Fast Zombies Suck!

Before we turn to, you know, legal issues, let's dispense with today's Glenn Garvin.....

Hey now! You know what they say -- a blind pig finds a broken clock twice a day inside an acorn, or something, but Glenn actually is right -- this show is awesome (I watched it this morning on video-on-demand).

But, as usual, Glenn gets the politics of Night of the Living Dead all wrong:
But with racial violence wracking America in the wake of Martin Luther King's assassination, a black character decapitating and disemboweling white people by the score -- even white people who were already technically dead -- inevitably assumed epic political proportions.
First off, the context is incomplete -- in addition to riots in the streets and MLK and RFK, you had the Tet offensive and the escalating violence in Vietnam.

Moreover, the black character wasn't just "killing whitey" in Glenn's reductive formulation, he was a bold and courageous leader -- giving orders, saving lives, and taking command -- not something seen in American cinema very often at that time.

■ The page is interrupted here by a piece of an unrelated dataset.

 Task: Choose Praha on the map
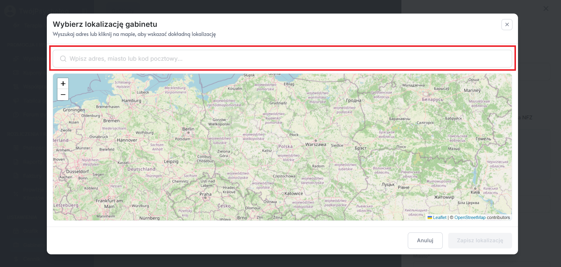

Most importantly, Glenn misses the entire point of the ending, filled with grainy black-and-white photo images of Southern, white law-enforcement authorities with guns, laughing and committing cheery violence -- clearly evocative of historic newspaper accounts of white-on-black lynchings, ongoing KKK violence, Medger Evers, church bombings etc.

Speaking of zombies, what sane parent would intentionally submerge their child in a vat filled with Disney total-immersion purchasing opportunities:

“The world does not need another place to sell Disney merchandise — this only works if it’s an experience,” said Jim Fielding, president of Disney Stores Worldwide. The company plans to unveil the new look in May in Southern California, Long Island and Madrid, and is close to signing a lease for that Times Square flagship.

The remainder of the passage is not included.